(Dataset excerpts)
____

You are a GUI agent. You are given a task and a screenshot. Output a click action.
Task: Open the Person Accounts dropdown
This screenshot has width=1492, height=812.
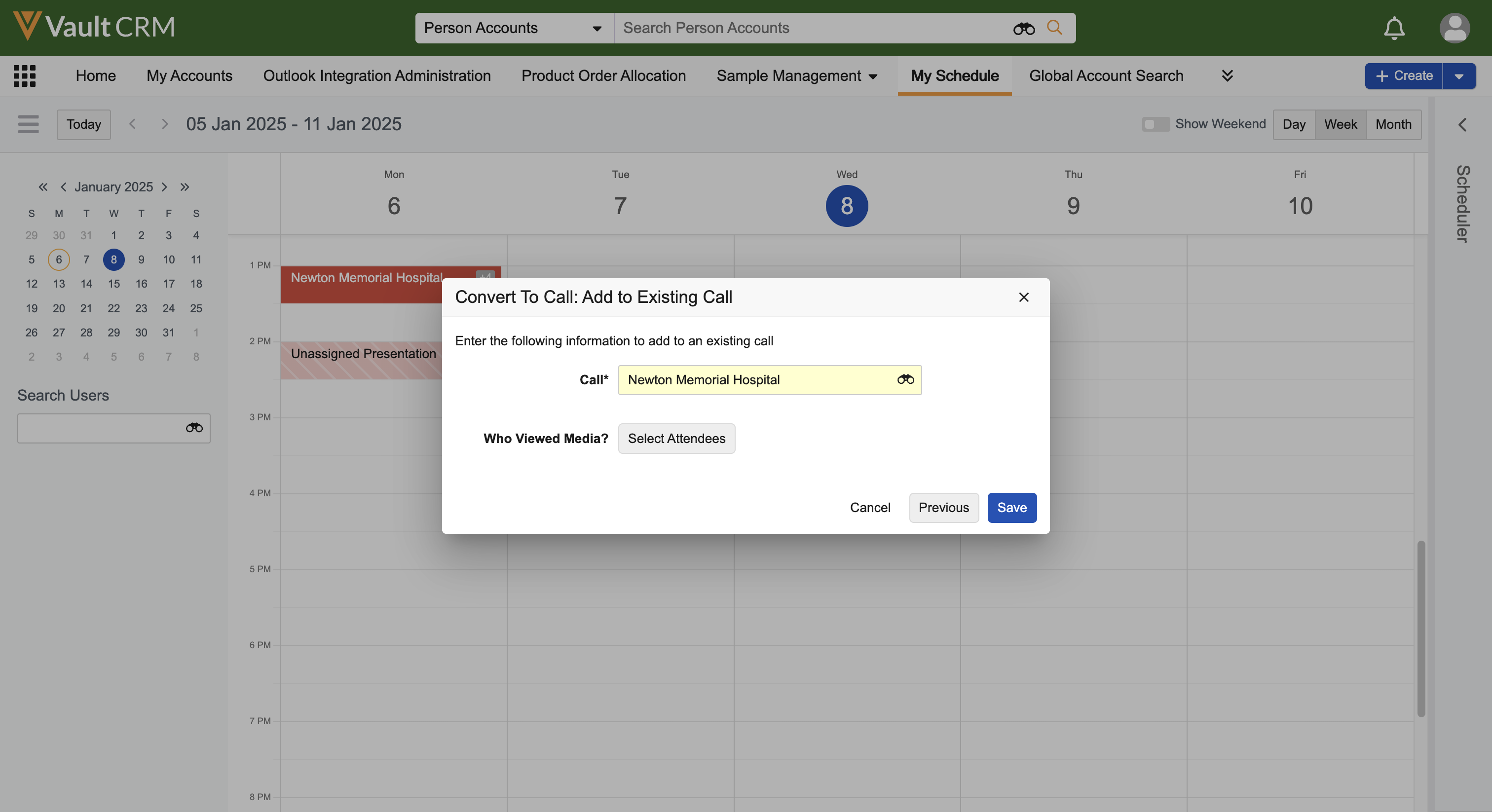[x=513, y=28]
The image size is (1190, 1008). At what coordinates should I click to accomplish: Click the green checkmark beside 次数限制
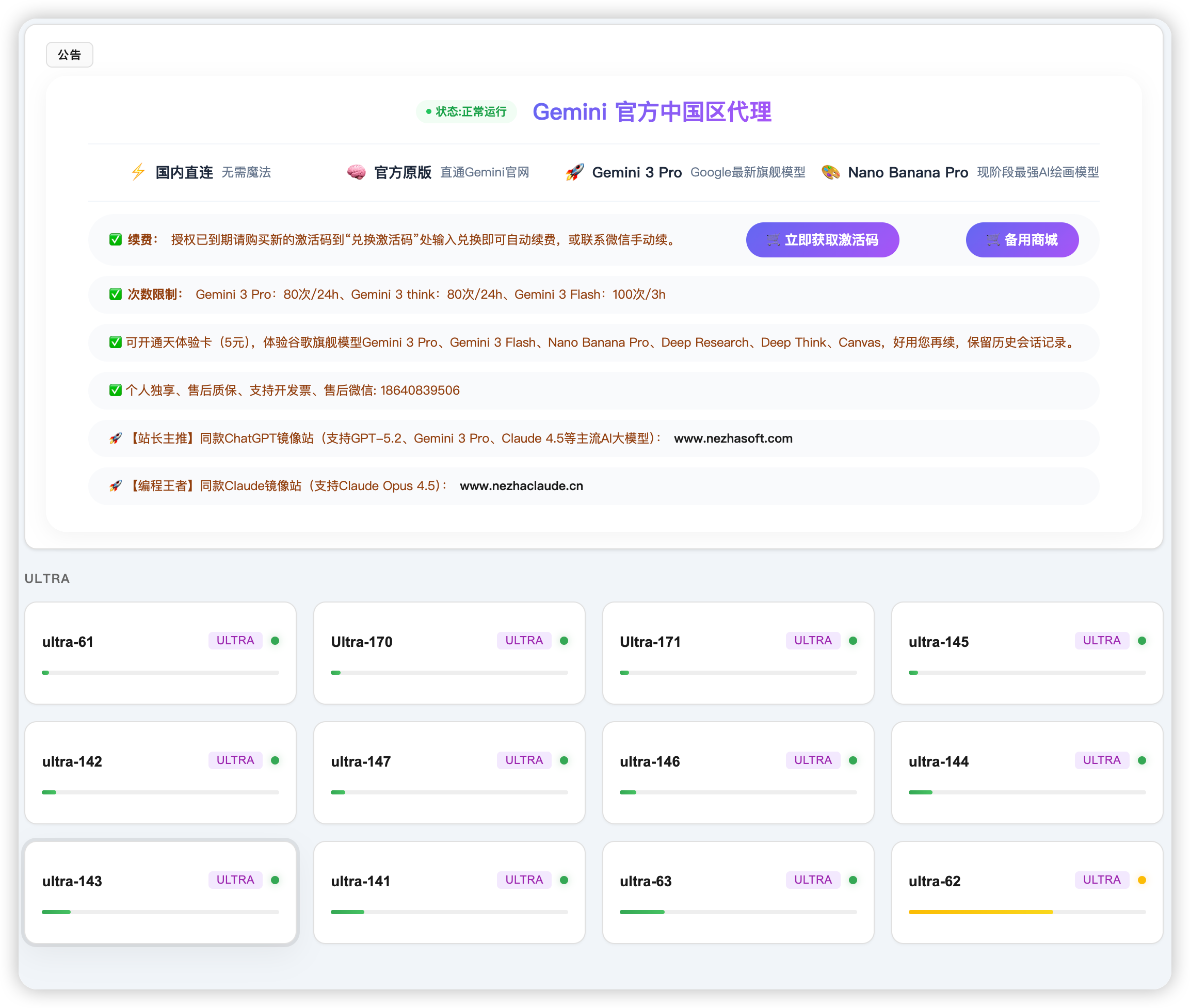coord(116,294)
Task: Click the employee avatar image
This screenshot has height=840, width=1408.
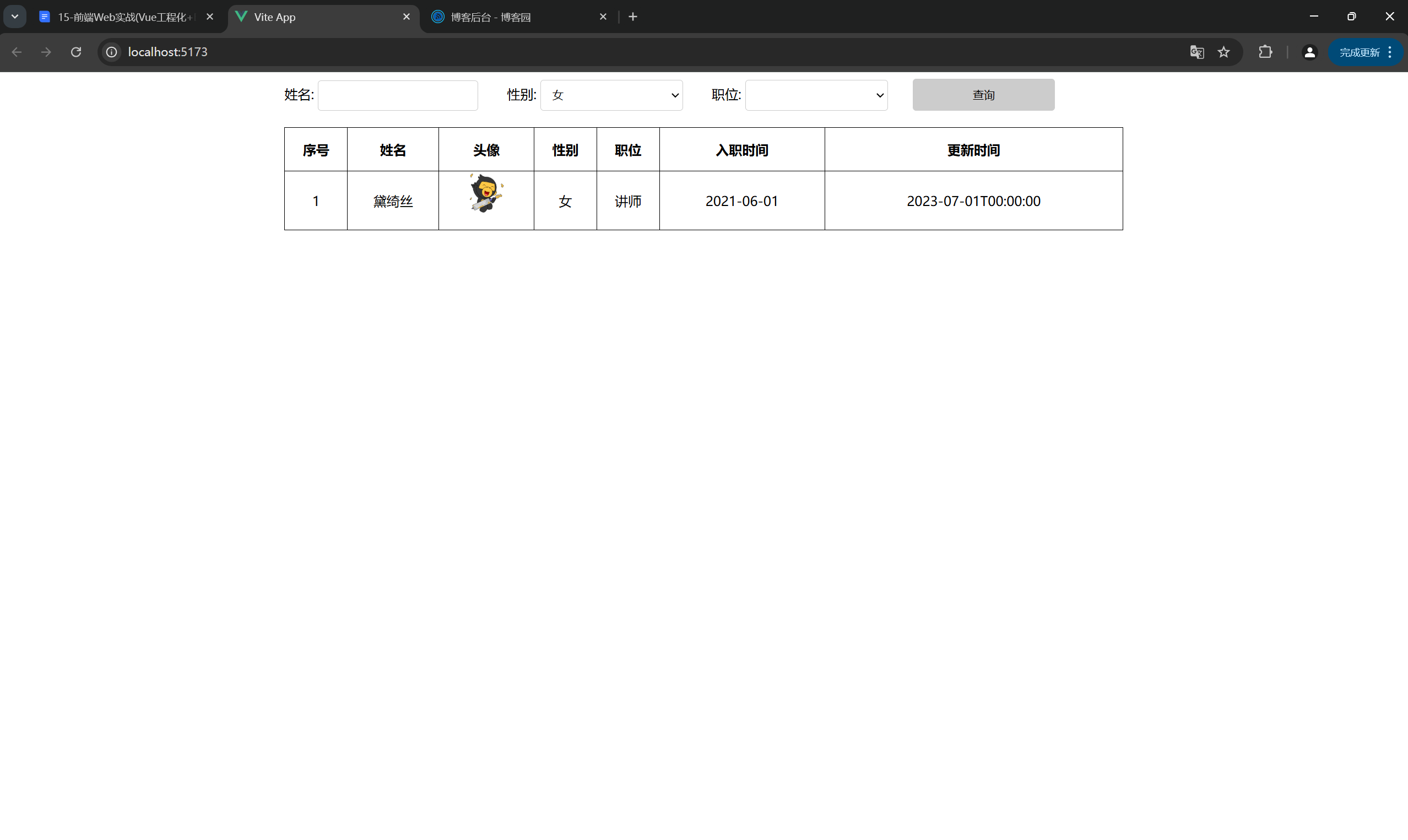Action: click(485, 193)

____

(Exercise): Which lines run from the one containing "The image size" to the end of the data above? Set down those lines exactly, and only those, without any pictures.

(Worked solution):
The image size is (1190, 1008). At what coordinates should I click to accomplish: Click the green checkmark beside 次数限制
coord(116,294)
Task: Click the employee avatar image
This screenshot has height=840, width=1408.
Action: click(485, 193)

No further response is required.